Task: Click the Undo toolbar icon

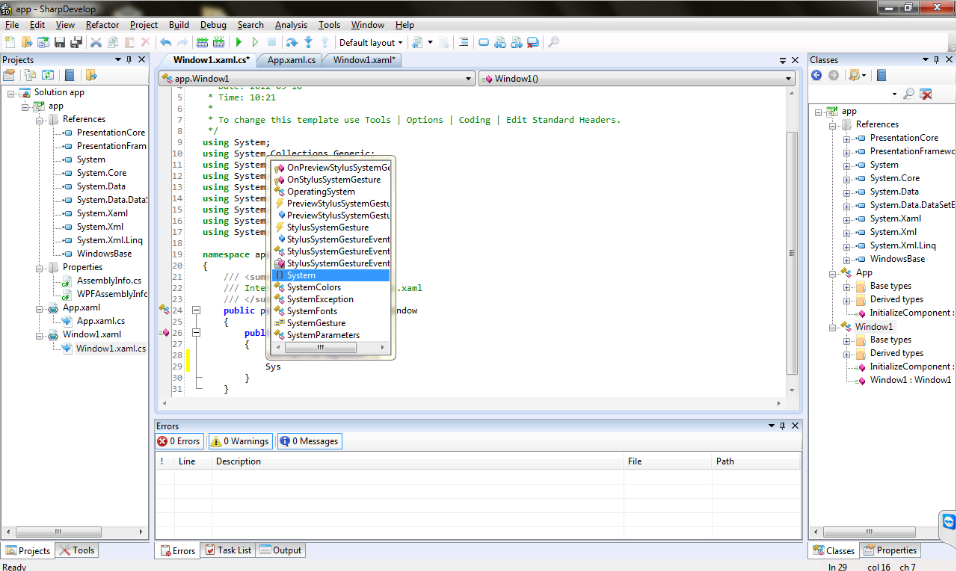Action: point(166,42)
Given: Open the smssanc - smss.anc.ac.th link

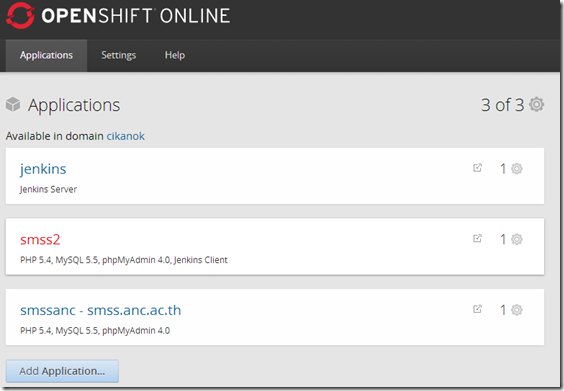Looking at the screenshot, I should (101, 310).

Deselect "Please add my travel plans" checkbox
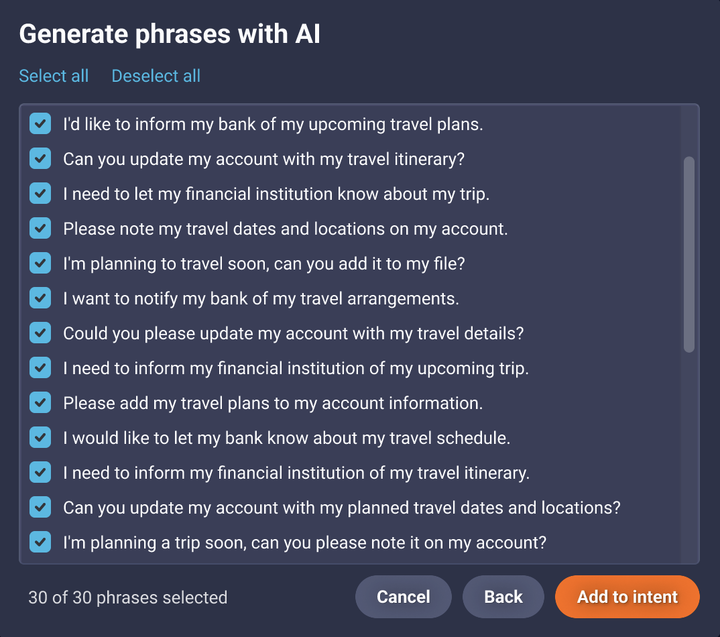[40, 403]
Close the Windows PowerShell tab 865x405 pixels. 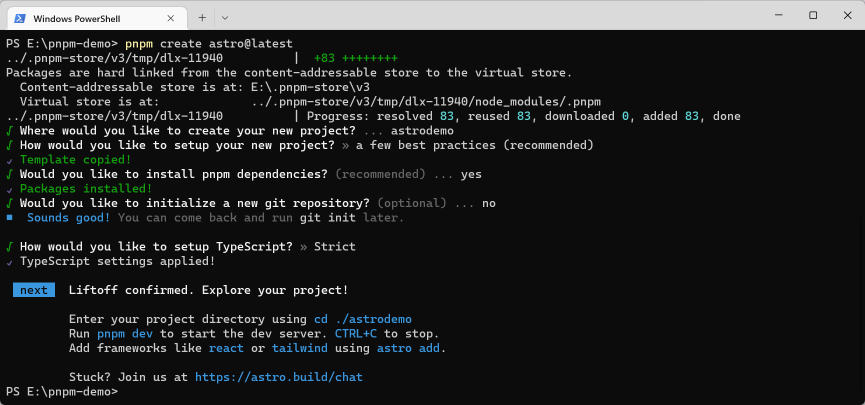point(170,18)
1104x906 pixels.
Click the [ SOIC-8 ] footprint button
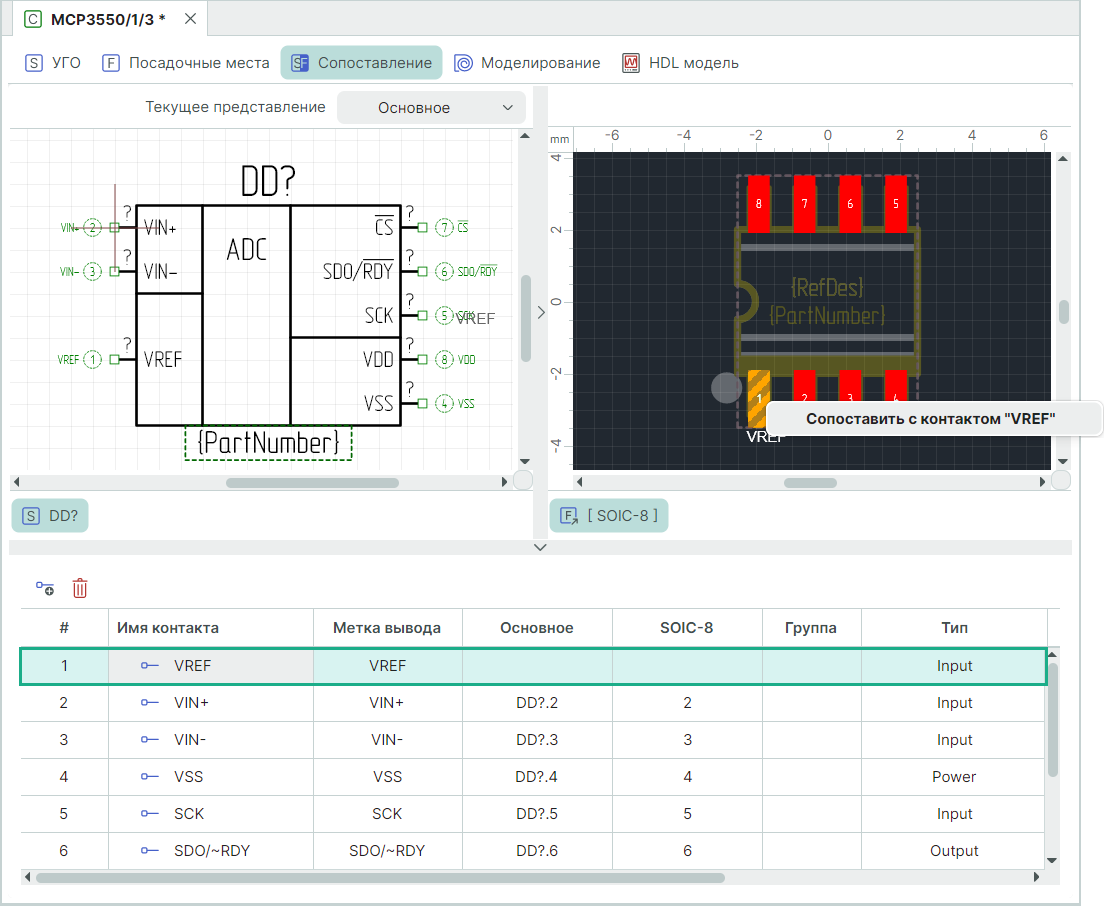pos(609,516)
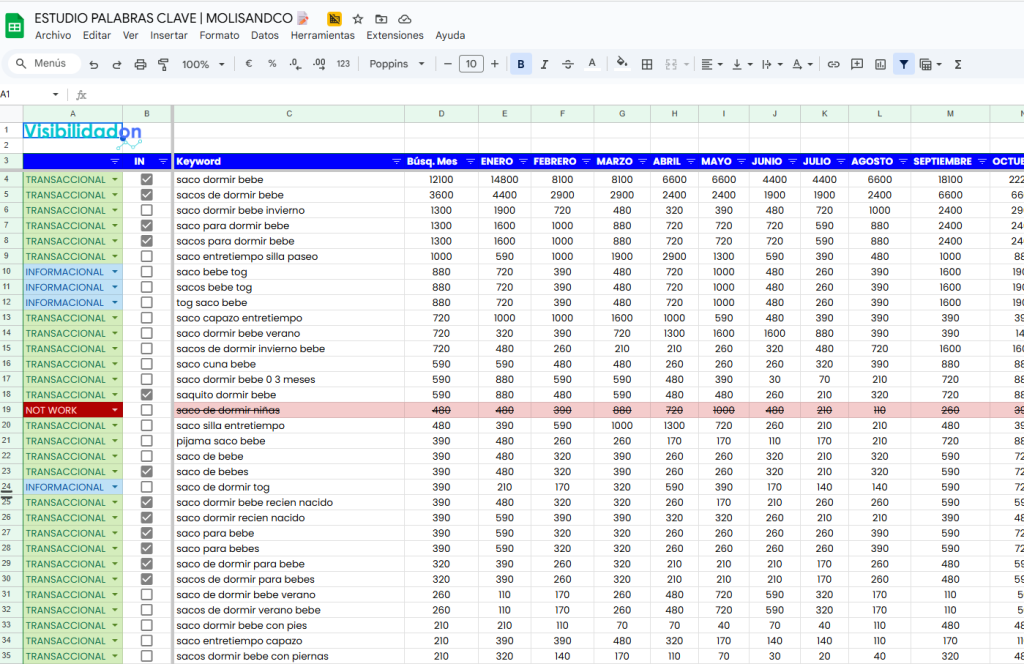
Task: Select the Paint format tool
Action: tap(163, 64)
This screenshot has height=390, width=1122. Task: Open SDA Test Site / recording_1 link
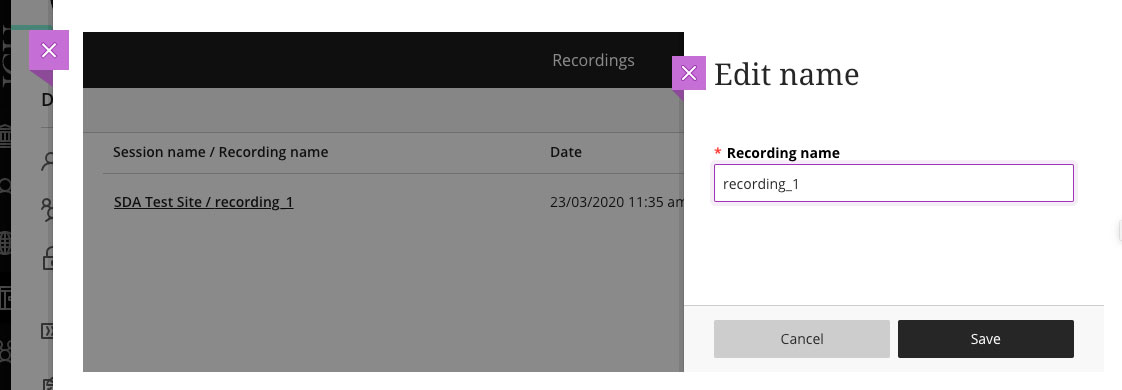tap(203, 203)
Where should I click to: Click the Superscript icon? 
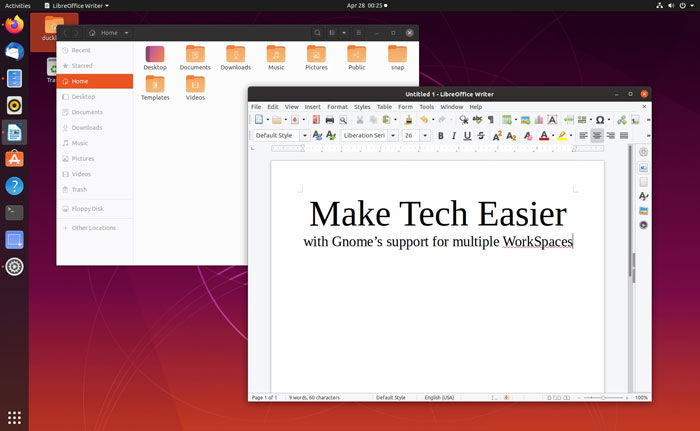[497, 136]
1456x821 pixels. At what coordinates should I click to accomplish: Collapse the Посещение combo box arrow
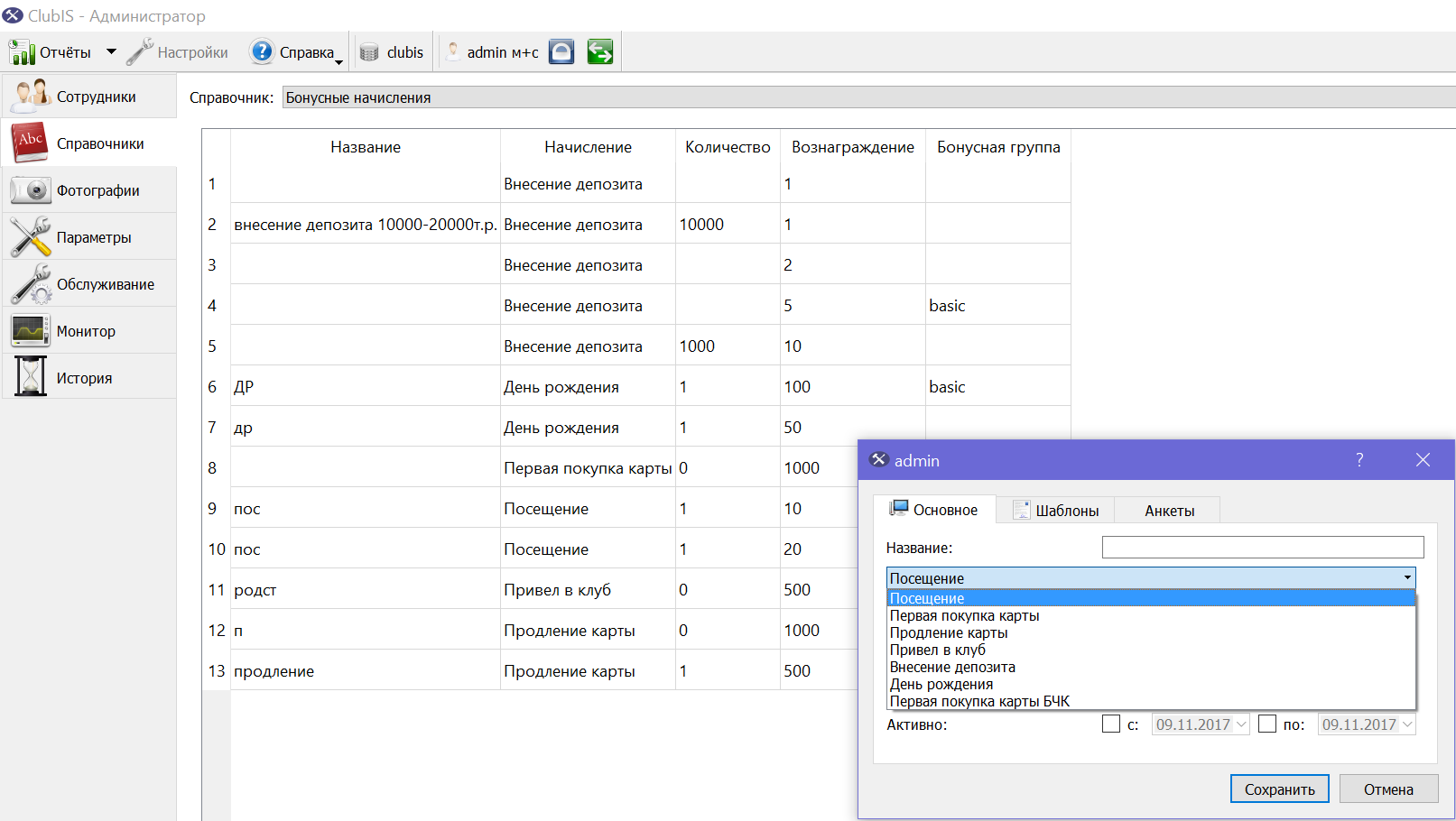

(PROMPT)
From the line containing "1104x906 pixels." through the last line of the data above, write out every line word for word, and nothing else. Do not include the pictures.

(YOUR SOLUTION)
1104x906 pixels.
Click the [ SOIC-8 ] footprint button
pos(609,516)
Task: Select the Paint format tool
Action: tap(163, 64)
This screenshot has height=390, width=1122. Task: Open SDA Test Site / recording_1 link
tap(203, 203)
Where should I click to: Click the Superscript icon? 
[497, 136]
1456x821 pixels. At what coordinates should I click to accomplish: Collapse the Посещение combo box arrow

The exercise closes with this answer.